Supplied text =>
○ ○ ○
From overt to covert: An analysis of HIV/AIDS PSAs from 1989-1994 and 2009-2014 • Kellie Stanfield, University of Missouri • Since 1981, the CDC has released PSAs about HIV/AIDS. Despite this effort, more than 1.1 million people in the United States have the infection. Using media tropes as a theoretical concept and analytical method, this study engages in textual analysis of the CDC’s first televised PSA campaign and its most recent campaign. The analysis reveals the PSAs are socially and historically bound, and shows health campaigns can provide insights into complex cultural and social values.

Knowledge ghettos: The end of the public sphere? • Kevin Curran, Univ of Oklahoma • Habermas wrote of the need for informed debate in the public sphere. Donohue, Tichenor and Olien’s knowledge gap theory said those with more knowledge have more power. Applying knowledge gap theory to media, Bard suggests people who receive information from partisan sources are living in a knowledge ghetto. This paper will examine Bard’s propositions through audience measurements, electoral results or public actions. The result is a detriment to the public sphere.

Who Uses Dewey and Why? Remembering and Forgetting John Dewey in Communication Studies • Lana Rakow, University of North Dakota • Despite the prominence of communication in John Dewey’s philosophy, the field has a history both of trying to remember and of remembering in order to dismiss his ideas. By mapping his place in speech, rhetoric, journalism, and mass communication, this critical review demonstrates there has been too little attention to Dewey’s work; a conflation with pragmatism, progressivism, and the Chicago School; and received histories that obscure his approach to power and knowledge.

Simulacra-A Concept Explication • Leah Stone, Colorado State University • American media use simulacra across various media platforms to foster a synergistic consumer “hyperreality” of an image or object. The creation of media simulacra, a generation of models of a real object without origin or reality, defines American consumption culture. This explication will examine the concept simulacra and its key dimensions and epistemology, uses in both media and other research fields, and how simulacra may be refined and used as a lens for future research.
○ ○ ○
(Data items)
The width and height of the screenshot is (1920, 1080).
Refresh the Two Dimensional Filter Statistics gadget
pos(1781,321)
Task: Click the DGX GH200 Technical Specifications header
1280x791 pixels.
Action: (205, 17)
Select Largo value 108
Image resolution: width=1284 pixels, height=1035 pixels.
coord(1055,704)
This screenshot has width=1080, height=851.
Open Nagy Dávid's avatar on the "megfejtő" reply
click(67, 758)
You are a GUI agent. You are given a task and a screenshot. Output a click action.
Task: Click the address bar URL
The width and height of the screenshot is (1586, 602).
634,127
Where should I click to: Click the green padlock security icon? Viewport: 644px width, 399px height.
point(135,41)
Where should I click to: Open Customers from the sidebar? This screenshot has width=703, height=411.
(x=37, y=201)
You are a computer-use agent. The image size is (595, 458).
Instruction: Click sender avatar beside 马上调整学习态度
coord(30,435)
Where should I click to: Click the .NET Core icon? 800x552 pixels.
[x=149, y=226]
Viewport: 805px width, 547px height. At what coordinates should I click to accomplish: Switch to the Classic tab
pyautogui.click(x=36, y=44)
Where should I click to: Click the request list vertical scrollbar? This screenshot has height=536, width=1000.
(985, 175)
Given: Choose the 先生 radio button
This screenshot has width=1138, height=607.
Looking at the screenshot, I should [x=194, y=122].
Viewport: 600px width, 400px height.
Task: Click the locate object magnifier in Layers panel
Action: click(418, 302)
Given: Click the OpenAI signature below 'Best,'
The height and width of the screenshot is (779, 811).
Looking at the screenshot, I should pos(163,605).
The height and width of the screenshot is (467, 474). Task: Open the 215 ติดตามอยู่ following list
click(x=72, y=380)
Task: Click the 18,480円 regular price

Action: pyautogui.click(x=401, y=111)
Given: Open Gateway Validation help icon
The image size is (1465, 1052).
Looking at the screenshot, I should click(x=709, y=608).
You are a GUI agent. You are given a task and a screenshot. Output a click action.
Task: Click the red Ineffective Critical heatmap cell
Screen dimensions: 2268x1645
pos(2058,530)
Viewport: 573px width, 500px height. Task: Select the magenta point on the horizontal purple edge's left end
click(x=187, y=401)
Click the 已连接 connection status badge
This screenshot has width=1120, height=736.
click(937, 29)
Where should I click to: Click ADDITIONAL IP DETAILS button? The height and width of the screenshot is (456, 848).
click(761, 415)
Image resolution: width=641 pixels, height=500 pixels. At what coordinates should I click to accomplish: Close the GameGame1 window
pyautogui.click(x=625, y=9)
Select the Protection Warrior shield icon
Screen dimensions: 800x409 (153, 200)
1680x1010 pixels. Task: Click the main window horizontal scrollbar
○ ○ ○
Exercise prompt => List the author institutions named in the abstracts, in the form they appear there.

Solution to this task =>
University of Missouri
Univ of Oklahoma
University of North Dakota
Colorado State University